Distrik terpadat di Beijing mendesak penduduk untuk tinggal di rumah pada hari Senin karena jumlah kasus COVID di kota itu meningkat, sementara setidaknya satu distrik di Guangzhou dikunci selama lima hari.
Maraknya wabah di seluruh negeri telah menjadi kemunduran bagi harapan pelonggaran awal dalam pembatasan pandemi yang ketat, salah satu alasannya menyebutkan penurunan harga minyak sebesar 10% minggu lalu.
Blue chips China turun 1,5% pada awal perdagangan, menyeret indeks MSCI terluas untuk saham Asia-Pasifik di luar Jepang turun 1,3%. Nikkei Jepang turun 0,1% dan Korea Selatan turun 1,1%.
S&P 500 berjangka turun 0,4%, sementara Nasdaq berjangka turun 0,3%. EUROSTOXX 50 berjangka kehilangan 0,3% dan FTSE berjangka 0,2%.
Liburan Thanksgiving AS pada hari Kamis dikombinasikan dengan gangguan Piala Dunia sepak bola dapat membuat perdagangan tipis, sementara penjualan Black Friday akan menawarkan wawasan tentang bagaimana keadaan konsumen dan prospek saham ritel.
Risalah pertemuan terakhir Federal Reserve AS dijadwalkan pada hari Rabu dan bisa terdengar hawkish, dilihat dari bagaimana para pejabat telah menolak pelonggaran pasar dalam beberapa hari terakhir.
Presiden Federal Reserve Atlanta Raphael Bostic pada hari Sabtu mengatakan dia siap untuk mundur ke kenaikan setengah poin pada bulan Desember tetapi juga menggarisbawahi bahwa suku bunga kemungkinan akan tetap tinggi lebih lama dari perkiraan pasar. Baca selengkapnya
Futures menyiratkan peluang 80% dari kenaikan 50 basis poin menjadi 4,25-4,5% dan puncak untuk suku bunga sekitar 5,0-5,25%. Mereka juga memiliki potongan harga untuk akhir tahun depan.

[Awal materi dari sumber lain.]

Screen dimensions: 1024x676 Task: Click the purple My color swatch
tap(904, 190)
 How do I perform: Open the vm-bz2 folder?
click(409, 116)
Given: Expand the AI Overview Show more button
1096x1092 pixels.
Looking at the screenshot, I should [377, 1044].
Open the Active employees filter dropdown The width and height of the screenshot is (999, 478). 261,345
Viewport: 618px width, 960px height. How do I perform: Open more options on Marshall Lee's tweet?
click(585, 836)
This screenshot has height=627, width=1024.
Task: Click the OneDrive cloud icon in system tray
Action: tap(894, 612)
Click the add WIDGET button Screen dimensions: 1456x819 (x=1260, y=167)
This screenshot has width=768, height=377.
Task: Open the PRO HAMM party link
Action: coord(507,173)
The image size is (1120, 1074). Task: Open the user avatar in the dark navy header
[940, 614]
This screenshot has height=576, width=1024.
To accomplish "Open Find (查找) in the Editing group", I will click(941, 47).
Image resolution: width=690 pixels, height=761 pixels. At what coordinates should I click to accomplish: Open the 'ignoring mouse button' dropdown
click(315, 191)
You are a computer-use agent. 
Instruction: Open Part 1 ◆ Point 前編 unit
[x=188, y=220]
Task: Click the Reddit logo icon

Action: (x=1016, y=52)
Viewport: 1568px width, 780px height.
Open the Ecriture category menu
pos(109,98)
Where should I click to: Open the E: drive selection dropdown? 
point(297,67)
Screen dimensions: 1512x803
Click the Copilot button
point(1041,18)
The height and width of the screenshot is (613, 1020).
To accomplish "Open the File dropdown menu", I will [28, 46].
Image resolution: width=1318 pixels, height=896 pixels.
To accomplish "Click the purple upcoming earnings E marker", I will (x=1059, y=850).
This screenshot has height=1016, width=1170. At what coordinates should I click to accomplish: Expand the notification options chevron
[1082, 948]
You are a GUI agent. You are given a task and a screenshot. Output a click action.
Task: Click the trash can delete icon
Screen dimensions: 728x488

“Kami merasa nyaman bahwa perlambatan inflasi AS dan pertumbuhan Eropa menghasilkan moderasi dalam laju pengetatan mulai bulan depan,” kata Bruce Kasman, kepala penelitian di JPMorgan.
“Tetapi bagi bank sentral untuk berhenti, mereka juga membutuhkan bukti jelas bahwa pasar tenaga kerja berkurang,” tambahnya. “Laporan terbaru di AS, kawasan euro, dan Inggris hanya menunjukkan moderasi terbatas dalam permintaan tenaga kerja, sementara berita tentang upah menunjukkan tekanan berkelanjutan.”
Bank sentral di Swedia dan Selandia Baru diperkirakan akan menaikkan suku bunga mereka minggu ini, mungkin sebesar 75 basis poin.
Setidaknya ada empat pejabat Fed yang dijadwalkan untuk berbicara minggu ini, penggoda menjelang pidato Ketua Jerome Powell pada 30 November yang akan menentukan prospek suku bunga pada pertemuan kebijakan Desember.
HARGA UNTUK RESESI
Pasar obligasi dengan jelas berpikir bahwa Fed akan memperketat terlalu jauh dan mengarahkan ekonomi ke dalam resesi karena kurva imbal hasil adalah yang paling terbalik dalam 40 tahun.
Pada hari Senin, imbal hasil nota 10 tahun sebesar 3,81% diperdagangkan 71 basis poin di bawah obligasi dua tahun.
Pada hari Senin, dolar sedikit berubah pada 140,31 yen, setelah pemantulan minggu lalu dari level terendah 137,67. Euro melemah menyentuh $1,0313, jauh di bawah puncak empat bulan baru-baru ini di $1,1481.
Indeks dolar AS menguat 0,2% menjadi 107.080, dan jauh dari palung minggu lalu di 105.300.
“Mengingat seberapa jauh imbal hasil obligasi AS dan dolar telah turun dalam beberapa minggu terakhir, kami pikir ada peluang bagus bahwa mereka akan pulih jika risalah Fed sejalan dengan bahasa hawkish baru-baru ini dari anggota,” kata Jonas Goltermann, a ekonom pasar senior di Capital Economics.
Di pasar komoditas, emas sedikit lebih rendah di $1.747 per ons, setelah turun 1,2% minggu lalu.
Minyak berjangka gagal mencapai level terendah setelah kekalahan minggu lalu membuat Brent kehilangan 9% dan WTI sekitar 10%.
Brent turun 75 sen menjadi $86,87, sementara minyak mentah AS untuk Januari turun 59 sen menjadi $79,52 per barel.